Forensic Imaging Ordered

Forensic Imaging Ordered for Workstations, But Not Cell Phones: eDiscovery Case Law

In Ainstein AI, Inc. v. ADAC Plastics, Inc., No. 23-2166-DDC-TJJ (D. Kan. May 19, 2023), Kansas Magistrate Judge Teresa J. James granted plaintiff’s Emergency Motion for Expedited Discovery in part, where forensic imaging was ordered for computers and storage devices used by key defendant personnel, but not for their personal cell phones.

Case Background

In this case, Plaintiff alleged Defendant misappropriated trade secrets under state and federal law, engaged in unfair competition, and breached contractual non-compete and confidentiality agreements (among other things) after a business relationship between the two parties soured. During that period, Plaintiff directed its engineers to suspend their development work on the joint entity and removed Defendant’s ability to access the Google Drive containing its intellectual property that had been previously shared.

ProSearch

However, unbeknownst to Plaintiff, three Defendant employees downloaded a total of 79,467 files containing Plaintiff’s intellectual property from the Google Drive before Plaintiff had a chance to remove access. In response to Plaintiff’s allegations, Defendant contended Plaintiff gave Defendant’s employees unfettered access with no restrictions to the share drive and claimed that it uploaded numerous of its own confidential and proprietary files to the same share drive. Defendant also claimed that what Plaintiff complained of in its Verified Complaint was permitted by the LLC Agreement and by Plaintiff’s own conduct.

Plaintiff moved for expedited discovery in connection with Plaintiff’s Emergency Motion for Preliminary Injunction, requesting that forensic imaging be ordered the for computers, storage devices, and cellphones of three Defendant employees and the Defendant individual responsible for its relationship with D3, the subcontractor that assisted with research and development for the project.

Judge’s Ruling

Noting that “Good cause for early discovery frequently exists in cases involving claims of infringement and unfair competition”, Judge James stated: “the Court finds Plaintiff has demonstrated good cause for expedited discovery.

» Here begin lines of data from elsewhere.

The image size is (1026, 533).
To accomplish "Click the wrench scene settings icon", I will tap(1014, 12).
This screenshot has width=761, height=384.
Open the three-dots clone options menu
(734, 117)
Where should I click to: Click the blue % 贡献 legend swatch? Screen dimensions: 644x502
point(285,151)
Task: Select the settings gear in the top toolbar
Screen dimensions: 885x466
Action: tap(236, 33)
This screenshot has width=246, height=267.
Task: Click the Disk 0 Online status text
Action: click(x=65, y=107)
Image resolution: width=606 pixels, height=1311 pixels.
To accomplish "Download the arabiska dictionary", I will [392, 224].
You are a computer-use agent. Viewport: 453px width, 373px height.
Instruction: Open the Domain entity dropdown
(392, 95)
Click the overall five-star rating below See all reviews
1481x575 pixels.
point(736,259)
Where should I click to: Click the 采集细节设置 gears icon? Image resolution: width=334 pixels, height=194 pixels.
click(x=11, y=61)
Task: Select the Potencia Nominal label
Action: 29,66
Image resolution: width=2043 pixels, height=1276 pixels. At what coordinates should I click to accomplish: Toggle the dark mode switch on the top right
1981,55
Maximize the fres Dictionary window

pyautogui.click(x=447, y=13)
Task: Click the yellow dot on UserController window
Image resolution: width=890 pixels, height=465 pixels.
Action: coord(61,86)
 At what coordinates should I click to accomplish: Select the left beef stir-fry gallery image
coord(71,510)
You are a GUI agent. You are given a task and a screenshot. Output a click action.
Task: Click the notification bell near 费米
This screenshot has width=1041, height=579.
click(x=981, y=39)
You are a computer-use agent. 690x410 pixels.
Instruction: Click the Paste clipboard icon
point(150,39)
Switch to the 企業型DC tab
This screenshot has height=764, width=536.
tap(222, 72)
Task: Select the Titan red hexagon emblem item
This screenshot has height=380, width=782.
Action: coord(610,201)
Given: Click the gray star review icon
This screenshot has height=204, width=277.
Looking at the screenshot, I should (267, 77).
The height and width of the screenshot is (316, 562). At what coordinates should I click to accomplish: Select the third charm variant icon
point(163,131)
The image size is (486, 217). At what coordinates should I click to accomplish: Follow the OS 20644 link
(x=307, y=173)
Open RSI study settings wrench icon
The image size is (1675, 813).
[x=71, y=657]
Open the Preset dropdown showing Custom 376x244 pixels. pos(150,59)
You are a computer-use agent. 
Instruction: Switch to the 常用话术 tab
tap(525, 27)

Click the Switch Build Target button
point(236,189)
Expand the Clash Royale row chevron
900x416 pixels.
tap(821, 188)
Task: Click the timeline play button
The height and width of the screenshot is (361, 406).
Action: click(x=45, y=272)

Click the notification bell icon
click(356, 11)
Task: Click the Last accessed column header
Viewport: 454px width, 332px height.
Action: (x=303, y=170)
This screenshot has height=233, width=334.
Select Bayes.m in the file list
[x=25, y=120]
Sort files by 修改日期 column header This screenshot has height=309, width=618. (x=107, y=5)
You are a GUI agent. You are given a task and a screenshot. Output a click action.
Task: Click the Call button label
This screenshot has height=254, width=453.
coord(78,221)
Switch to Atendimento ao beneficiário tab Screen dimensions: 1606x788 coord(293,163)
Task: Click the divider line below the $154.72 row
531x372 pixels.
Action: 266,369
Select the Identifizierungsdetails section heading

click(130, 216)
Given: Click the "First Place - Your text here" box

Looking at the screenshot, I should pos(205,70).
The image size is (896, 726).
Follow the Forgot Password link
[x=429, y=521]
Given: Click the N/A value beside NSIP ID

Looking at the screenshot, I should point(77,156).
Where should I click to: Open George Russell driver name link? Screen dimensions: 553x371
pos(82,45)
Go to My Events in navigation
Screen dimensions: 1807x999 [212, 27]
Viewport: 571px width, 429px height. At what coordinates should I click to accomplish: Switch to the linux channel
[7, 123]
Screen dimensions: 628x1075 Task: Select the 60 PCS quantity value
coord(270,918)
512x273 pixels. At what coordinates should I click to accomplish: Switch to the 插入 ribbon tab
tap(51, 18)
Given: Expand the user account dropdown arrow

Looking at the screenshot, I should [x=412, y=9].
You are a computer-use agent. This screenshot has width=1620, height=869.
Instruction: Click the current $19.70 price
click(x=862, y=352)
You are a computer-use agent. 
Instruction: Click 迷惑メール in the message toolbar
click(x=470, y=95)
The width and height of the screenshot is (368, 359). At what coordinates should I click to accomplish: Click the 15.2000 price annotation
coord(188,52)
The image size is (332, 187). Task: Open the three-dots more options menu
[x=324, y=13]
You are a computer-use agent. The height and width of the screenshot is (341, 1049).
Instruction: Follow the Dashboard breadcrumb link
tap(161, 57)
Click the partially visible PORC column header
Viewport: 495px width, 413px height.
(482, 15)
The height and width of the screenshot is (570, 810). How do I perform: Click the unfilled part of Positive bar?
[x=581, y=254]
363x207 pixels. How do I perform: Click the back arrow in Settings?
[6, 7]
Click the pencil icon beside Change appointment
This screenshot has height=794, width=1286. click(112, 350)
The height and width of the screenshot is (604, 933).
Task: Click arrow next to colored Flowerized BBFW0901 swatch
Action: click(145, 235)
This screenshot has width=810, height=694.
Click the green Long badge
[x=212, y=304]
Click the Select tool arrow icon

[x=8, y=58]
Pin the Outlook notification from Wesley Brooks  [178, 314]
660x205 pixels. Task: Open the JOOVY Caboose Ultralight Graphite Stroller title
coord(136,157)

First, Plaintiff’s motion for preliminary injunction is currently pending…Second…, the Court finds the expedited discovery requested, as further limited by this Order, is reasonable and proportional to the needs of this case.”

Continuing, Judge James stated: “Third, the purpose of the expedited discovery is clear…Plaintiff alleges that on October 31, 2022, November 4, 2022, and November 8, 2022, three of Defendant’s employees…downloaded 79,467 files containing Plaintiff’s intellectual property from the Google Drive. These downloads are not ‘mere conclusory allegations,’ as argued by Defendant. Defendant itself does not deny the employees downloaded the files, but maintains Defendant had the right to the downloaded files. However, Plaintiff contends Defendant is using mass-downloaded trade secrets in violation of the parties’ LLC Agreement and requests imaging to preserve what files were downloaded and how they were used. To get the most out of forensic investigation, it is important to examine the devices at issue as soon as possible or to disallow use of the devices until the imaging can be completed. Unallocated space can be overwritten quickly when files are deleted, which then makes forensic analysis futile.”

Judge James also rejected Defendant’s objection as to the timing of Plaintiff’s request, stating: “Defendant argues Plaintiff waited nearly six months to initiate litigation, undercutting its argument that the drastic, emergency relief sought in this motion is necessary. Plaintiff counters that it had no knowledge of the downloads in October and November, and its President Wang only discovered the downloads when he inspected the server log of the Google Drive on March 27, 2023…This lawsuit was filed approximately three weeks later, on April 18, 2023.”

In finding that “expedited discovery allowed by this Order is reasonable and proportional to the needs of this case”, Judge James reiterated: “’Good cause frequently exists in cases involving claims of infringement and unfair competition,’ and Plaintiff has sufficiently pled infringement and need for expedited discovery given the risks involved in delaying forensic imaging.”

Regarding computers and storage devices, forensic imaging was ordered for computers and storage devices by Judge James who said: “The Court finds Plaintiff has shown good cause for forensic imaging of the work computers and storage devices utilized by Defendant’s three employees allegedly responsible for downloading the files from the Google Drive, and the work computer and storage devices utilized by the individual at ADAC responsible for its relationship with D3.”

However, Judge James did not rule the same regarding personal cell phones, stating: “While these employees’ personal cell phones may have been used for some work purposes, it is unclear whether and to what extent they were actually used for work purposes…Plaintiff provides no legal authority for its request to examine the personal cell phones of the three individuals, and it does not explain why it is necessary to conduct an inspection of their cell phones in addition to the computers and storage devices that those employees utilized.”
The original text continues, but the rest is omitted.